Inertial-range dynamics and scaling laws of two-dimensional magnetic turbulence in the weak-field regime

Abstract

We study inertial-range dynamics and scaling laws in unforced two-dimensional magnetohydrodynamic turbulence in the regime of moderately small and small initial magnetic-to-kinetic energy ratio $r_0$, with an emphasis on the latter. The regime of small $r_0$ corresponds to a relatively weak field and strong magnetic stretching, whereby the turbulence is characterized by an intense conversion of kinetic into magnetic energy (dynamo action in the three-dimensional context). This conversion is an inertial-range phenomenon and, upon becoming quasi-saturated, deposits the converted energy within the inertial range rather than transferring it to the small scales.
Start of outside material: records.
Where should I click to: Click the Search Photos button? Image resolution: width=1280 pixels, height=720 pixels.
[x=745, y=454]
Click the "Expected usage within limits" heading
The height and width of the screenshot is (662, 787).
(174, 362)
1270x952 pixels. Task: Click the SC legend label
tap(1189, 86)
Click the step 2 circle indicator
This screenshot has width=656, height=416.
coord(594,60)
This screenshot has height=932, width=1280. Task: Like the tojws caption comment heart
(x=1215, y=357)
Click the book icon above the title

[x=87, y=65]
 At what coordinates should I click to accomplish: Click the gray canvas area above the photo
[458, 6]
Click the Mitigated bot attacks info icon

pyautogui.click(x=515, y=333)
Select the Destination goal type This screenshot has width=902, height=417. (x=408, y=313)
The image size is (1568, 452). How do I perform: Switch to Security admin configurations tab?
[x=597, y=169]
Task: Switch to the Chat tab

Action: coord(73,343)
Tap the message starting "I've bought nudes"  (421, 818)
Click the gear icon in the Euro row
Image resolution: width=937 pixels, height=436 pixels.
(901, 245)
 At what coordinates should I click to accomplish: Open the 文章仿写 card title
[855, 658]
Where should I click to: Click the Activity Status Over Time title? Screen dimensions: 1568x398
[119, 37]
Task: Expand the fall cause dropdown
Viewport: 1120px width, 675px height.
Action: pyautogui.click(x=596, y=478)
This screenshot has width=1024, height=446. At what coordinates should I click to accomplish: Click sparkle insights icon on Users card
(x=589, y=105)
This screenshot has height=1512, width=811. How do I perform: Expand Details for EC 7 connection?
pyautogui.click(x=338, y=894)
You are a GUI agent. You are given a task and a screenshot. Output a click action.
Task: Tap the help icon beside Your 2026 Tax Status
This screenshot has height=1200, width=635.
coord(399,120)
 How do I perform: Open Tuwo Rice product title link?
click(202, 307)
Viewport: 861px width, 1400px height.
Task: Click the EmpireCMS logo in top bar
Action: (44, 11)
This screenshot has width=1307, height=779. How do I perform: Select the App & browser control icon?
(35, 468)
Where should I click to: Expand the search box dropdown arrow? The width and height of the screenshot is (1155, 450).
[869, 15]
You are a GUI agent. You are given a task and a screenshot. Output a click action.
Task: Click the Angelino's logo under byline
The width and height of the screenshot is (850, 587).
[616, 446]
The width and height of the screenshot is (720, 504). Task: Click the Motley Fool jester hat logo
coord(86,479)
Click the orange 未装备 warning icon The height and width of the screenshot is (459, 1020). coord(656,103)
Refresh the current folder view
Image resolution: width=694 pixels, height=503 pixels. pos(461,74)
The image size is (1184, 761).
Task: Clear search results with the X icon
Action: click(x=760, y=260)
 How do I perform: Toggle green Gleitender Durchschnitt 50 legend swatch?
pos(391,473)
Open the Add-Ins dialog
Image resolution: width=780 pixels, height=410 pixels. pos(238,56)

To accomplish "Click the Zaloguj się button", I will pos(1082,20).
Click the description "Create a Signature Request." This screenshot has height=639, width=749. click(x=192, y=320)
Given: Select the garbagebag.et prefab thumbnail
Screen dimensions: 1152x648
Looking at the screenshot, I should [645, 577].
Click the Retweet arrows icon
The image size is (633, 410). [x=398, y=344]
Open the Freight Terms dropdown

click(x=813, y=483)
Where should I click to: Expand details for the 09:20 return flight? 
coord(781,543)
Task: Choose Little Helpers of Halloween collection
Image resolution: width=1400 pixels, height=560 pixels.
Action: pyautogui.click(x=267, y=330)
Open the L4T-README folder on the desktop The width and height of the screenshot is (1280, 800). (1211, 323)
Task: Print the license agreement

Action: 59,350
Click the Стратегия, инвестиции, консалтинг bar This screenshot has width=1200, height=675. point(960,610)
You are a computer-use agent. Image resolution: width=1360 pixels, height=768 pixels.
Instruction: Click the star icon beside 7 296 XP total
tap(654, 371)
As a result, the magnetic energy spectrum $E_\b(k)$ in the inertial range can become quite shallow and may not be adequately explained or understood in terms of conventional cascade theories. It is demonstrated by numerical simulations at high Reynolds numbers (and unity magnetic Prandtl number) that the energetics and inertial-range scaling depend strongly on $r_0$. In particular, for fully developed turbulence with $r_0$ in the range $[1/4,1/4096]$, $E_\b(k)$ is found to scale as $k^{\alpha}$, where $\alpha\gtrsim-1$, including $\alpha>0$. The extent of such a shallow spectrum is limited, becoming broader as $r_0$ is decreased. The slope $\alpha$ increases as $r_0$ is decreased, appearing to tend to $+1$ in the limit of small $r_0$. This implies equipartition of magnetic energy among the Fourier modes of the inertial range and the scaling $k^{-1}$ of the magnetic potential variance, whose flux is direct rather than inverse. This behavior of the potential resembles that of a passive scalar. However, unlike a passive scalar whose variance dissipation rate slowly vanishes in the diffusionless limit, the dissipation rate of the magnetic potential variance scales linearly with the diffusivity in that limit. Meanwhile, the kinetic energy spectrum is relatively steep, followed by a much shallower tail due to strong anti-dynamo excitation. This gives rise to a total energy spectrum poorly obeying a power-law scaling.